In the highly contested retailing arena, many companies compete for the lead. Although one would believe that retail giants like Wal-Mart Stores, Inc. (NYSE:WMT) or Costco Wholesale Corporation (NASDAQ:COST) would dominate the market, it’s dollar stores that have taken the lead over the last few years. These shops offer prices that are, on average, 20% lower than the supermarket mean, convenient locations, small-box format stores for a more comfortable shopping experience aimed at a targeted customer base.
The segment is less susceptible to the advance of internet shopping, too. Dollar Stores client base is mainly composed of lower-income households (under $30,000-$40,000 annually) that do fewer online shopping, according to surveys carried out by research firms The Pew and ComScore.
This out-performance has attracted numerous investors over the past few years. Nevertheless, doubt remains concerning what companies investors should consider. In this article, we’ll examine reasons to invest in each of the three biggest firms in a sector that’s far from reaching its growth limit. Expert calculations reveal that over 15,000 Dollar Stores can still be introduced successfully in the U.S. market.
Best-in-class execution giant
Dollar General Corp. (NYSE:DG) is, by far, the largest retailer in the Dollar Store sector, with over 10,000 shops across the U.S. Although not expected to outperform, its stock is projected to be up by 9% by the end of fiscal 2013, reaching a target price of $56.
Its attractive business model, great administration, and impressive scale provide the company with the highest consensus growth estimates within the main player in the industry, reaching an estimate of 12.7% for the current year versus Dollar Tree, Inc. (NASDAQ:DLTR)‘s 10.8% and Family Dollar Stores, Inc. (NYSE:FDO)‘s 5.5%. Also top in the sector are revenue consensus estimates, as Dollar General is expected to deliver $17.6 billion during fiscal 2013, compared to Dollar Tree’s $7.94 billion and Family Dollar’s $10.54 billion.
Its efficient management (singled out as a best-in-class) has been reflected not only in general growth, but also in consistently increasing EBIT margins and sales productivity.
Expansion opportunities are far from capped. The company’s latest Management earnings call states that approximately $300 million will be invested in new shops, remodels, relocation, and the acquisition of pre-existing store locations. Around 50% of 2013’s capital expenditure will be allocated for store growth and development. Consequently, store base growth is expected to maintain the 7% CAGR that has been consistently reached since 2007.
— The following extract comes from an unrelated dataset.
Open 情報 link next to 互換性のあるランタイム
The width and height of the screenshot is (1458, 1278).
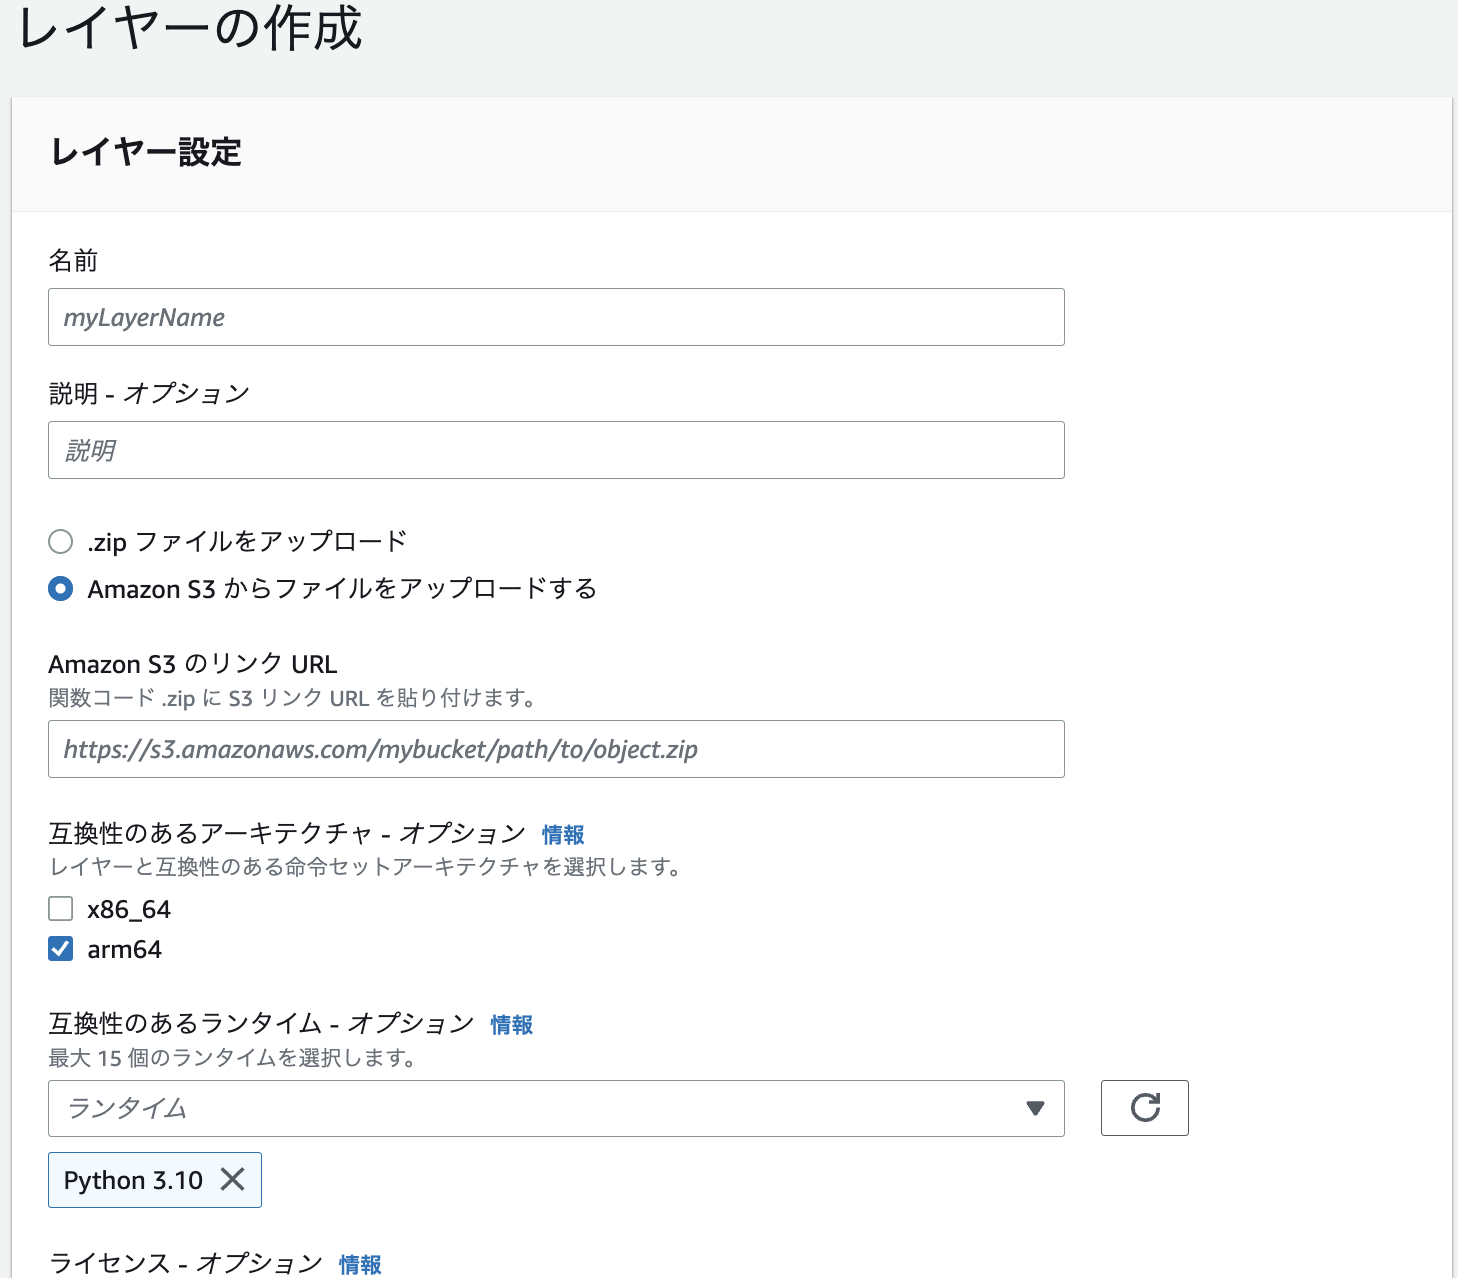click(x=510, y=1025)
Another issue that should be taken into account is the roll-out of tobacco in Dollar General stores. This initiative, combined with the incorporation of beer and wine sales in most of the stores, is expected to boost comps and profit, since it has proven effective in competing chains. Family Dollar Stores, Inc. (NYSE:FDO), for example, retrieved positive results as comps grew and is expected to continue to increase thanks to the impact of tobacco roll-outs.
Dollar Tree is poised to succeed
Dollar Tree, Inc. (NASDAQ:DLTR), on the other hand, is the smallest of the three main companies in the sector, withunder 5,000 stores (less than half as many shops as Dollar General Corp. (NYSE:DG), and about 3,000 less than Family Dollar). However, this firm is the most valued in the segment, offering the highest multiples: P/E, P/S and P/BV ratios reach 17.54, 1.45, and 6.44, respectively, for the trailing twelve months as of March 2013 (see Table 2 for compared multiples). Premiums paid indicate that investors and analysts are confident regarding the growth figures this company will deliver.
It’s highly differential retail model, even compared to other Dollar Stores (mainly because of its $1 price point), combines the comfort of small-box format shops with the low prices offered by large, but uncomfortable, discounters like Wal-Mart. This advantage has been crucial to the company’s success. Earnings per share have increased 62% between 2010 and 2012, and predictions indicate that they will grow another 23% in the next two years.